Before Donald Trump, China bought most of its turkey meat from the United States. My guess is that China is now buying its turkey from Brazil. “Although one-fifth of the size of the US industry, turkey production in Brazil rocketed by 220 per cent between 2000 and 2008. Without a doubt, this has been the most dynamic industry in the current decade with output likely to come close to 500,000 tonnes this year making this country the second largest producer in the world.”
By the time Trump arrived and declared his tariff war with most of the world, I think Brazil’s turkey producers were ready.
According to CNBC, “Struggling (U.S.) farmers are losing a huge customer to the (Trump’s) trade war – China.”

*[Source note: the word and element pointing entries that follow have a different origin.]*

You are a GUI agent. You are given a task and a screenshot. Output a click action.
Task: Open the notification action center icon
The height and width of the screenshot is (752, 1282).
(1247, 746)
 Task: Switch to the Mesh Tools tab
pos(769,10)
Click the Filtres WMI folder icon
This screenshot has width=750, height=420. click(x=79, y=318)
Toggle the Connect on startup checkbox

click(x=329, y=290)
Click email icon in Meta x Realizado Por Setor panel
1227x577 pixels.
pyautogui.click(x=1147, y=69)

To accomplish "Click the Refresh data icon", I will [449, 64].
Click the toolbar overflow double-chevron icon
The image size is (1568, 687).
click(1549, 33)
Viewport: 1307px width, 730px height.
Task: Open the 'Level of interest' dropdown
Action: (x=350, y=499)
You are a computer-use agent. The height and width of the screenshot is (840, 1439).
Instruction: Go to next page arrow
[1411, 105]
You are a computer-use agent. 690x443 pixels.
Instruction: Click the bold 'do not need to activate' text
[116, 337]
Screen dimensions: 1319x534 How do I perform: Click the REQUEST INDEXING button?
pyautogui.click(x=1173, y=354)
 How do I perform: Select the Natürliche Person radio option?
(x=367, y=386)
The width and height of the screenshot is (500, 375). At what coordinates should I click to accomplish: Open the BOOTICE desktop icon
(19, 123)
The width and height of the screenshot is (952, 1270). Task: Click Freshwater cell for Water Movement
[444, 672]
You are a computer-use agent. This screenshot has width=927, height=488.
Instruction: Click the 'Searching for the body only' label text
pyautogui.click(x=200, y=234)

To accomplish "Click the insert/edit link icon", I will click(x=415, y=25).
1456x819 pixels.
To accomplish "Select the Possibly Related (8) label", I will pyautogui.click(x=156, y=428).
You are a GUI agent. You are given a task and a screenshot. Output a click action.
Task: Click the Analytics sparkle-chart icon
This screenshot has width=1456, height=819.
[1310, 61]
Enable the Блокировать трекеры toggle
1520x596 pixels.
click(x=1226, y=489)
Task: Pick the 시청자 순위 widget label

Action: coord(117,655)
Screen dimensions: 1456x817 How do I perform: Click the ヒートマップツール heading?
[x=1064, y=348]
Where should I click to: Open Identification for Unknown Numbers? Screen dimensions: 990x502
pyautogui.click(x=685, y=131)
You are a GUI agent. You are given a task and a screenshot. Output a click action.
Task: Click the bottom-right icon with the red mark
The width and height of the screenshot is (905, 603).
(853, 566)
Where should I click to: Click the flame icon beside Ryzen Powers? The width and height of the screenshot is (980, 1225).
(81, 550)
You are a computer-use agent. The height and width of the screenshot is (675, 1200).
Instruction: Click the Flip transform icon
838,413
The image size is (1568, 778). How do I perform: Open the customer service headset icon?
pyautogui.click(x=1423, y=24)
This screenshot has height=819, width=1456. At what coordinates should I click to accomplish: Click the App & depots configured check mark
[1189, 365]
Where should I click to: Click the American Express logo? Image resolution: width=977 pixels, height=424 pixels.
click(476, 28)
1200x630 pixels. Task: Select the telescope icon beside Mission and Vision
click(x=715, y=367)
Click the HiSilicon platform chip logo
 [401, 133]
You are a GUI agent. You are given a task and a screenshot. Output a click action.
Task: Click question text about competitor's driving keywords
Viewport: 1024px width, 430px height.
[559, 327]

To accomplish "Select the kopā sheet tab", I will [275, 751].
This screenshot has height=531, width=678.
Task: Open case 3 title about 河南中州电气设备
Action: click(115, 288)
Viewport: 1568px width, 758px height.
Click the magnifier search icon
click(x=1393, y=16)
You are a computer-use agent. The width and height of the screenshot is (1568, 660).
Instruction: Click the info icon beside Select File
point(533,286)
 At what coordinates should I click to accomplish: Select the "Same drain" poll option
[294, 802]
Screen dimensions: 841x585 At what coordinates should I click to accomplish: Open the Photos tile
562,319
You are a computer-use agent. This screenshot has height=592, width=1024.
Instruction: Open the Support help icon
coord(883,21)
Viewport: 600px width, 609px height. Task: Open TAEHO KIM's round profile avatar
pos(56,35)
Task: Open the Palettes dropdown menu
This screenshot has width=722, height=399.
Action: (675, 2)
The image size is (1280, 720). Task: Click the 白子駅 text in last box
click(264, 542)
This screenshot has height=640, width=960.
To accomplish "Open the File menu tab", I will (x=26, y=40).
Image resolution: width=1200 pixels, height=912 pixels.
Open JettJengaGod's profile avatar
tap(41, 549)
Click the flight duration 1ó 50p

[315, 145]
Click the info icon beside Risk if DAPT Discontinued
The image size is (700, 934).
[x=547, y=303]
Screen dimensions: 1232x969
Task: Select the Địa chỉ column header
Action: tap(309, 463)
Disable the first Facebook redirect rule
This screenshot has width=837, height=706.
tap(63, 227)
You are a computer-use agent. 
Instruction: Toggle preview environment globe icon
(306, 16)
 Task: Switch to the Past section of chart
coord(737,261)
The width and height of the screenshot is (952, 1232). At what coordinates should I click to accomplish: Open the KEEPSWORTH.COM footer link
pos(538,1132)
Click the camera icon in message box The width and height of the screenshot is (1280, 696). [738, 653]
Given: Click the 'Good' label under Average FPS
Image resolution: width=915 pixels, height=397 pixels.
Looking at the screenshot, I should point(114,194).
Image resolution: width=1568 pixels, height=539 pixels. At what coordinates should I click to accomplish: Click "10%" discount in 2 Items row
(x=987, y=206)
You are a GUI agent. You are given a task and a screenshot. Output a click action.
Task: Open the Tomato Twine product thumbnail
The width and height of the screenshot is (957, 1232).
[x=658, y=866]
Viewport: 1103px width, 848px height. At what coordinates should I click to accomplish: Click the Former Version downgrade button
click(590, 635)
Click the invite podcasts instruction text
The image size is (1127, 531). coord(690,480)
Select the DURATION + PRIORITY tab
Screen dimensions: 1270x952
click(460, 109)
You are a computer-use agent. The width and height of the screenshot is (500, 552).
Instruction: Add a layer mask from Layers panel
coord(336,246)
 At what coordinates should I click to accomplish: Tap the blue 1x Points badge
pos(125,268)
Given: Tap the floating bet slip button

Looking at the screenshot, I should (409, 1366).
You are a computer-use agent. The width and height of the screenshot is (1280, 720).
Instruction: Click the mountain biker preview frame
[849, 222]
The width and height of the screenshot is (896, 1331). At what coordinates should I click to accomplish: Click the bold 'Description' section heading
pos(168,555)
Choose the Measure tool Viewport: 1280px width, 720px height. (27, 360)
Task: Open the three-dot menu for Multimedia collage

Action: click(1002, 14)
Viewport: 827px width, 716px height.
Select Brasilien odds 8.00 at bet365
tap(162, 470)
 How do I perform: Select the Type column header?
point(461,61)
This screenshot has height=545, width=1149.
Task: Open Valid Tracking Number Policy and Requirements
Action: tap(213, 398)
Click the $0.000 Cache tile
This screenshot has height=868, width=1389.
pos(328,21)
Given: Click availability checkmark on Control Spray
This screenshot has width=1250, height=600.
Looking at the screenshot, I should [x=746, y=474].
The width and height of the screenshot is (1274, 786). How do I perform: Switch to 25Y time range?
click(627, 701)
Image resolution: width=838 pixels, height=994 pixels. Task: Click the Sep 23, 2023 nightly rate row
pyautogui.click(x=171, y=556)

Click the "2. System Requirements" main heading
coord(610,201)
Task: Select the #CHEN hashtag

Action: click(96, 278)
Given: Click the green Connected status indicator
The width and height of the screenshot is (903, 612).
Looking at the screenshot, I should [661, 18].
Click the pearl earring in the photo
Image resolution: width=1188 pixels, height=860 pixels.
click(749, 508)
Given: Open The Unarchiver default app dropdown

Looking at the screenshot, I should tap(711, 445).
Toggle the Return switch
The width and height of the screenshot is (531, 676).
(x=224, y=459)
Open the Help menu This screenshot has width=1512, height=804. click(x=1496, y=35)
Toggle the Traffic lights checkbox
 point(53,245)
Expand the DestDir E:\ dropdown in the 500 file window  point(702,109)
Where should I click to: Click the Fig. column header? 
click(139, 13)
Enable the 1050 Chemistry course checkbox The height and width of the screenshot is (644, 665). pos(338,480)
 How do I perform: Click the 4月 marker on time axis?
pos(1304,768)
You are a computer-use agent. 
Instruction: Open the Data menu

And if you think the Chinese do not eat Turkey, you are wrong. Mentalfloss.com tells us that China is #1 among the top five importers of turkey meat. According to Mentalfloss, China imported 82.8 million pounds, and that was back in 2012.
Conclusion, if you are one of the 72,000 American expatriates living and working in China and you want to eat turkey to celebrate Thanksgiving (a U.S. holiday), that turkey probably came from Brazil, Germany, France, or Italy, but not the United States where the farmers that produce turkey are probably facing failure if not already bankrupt.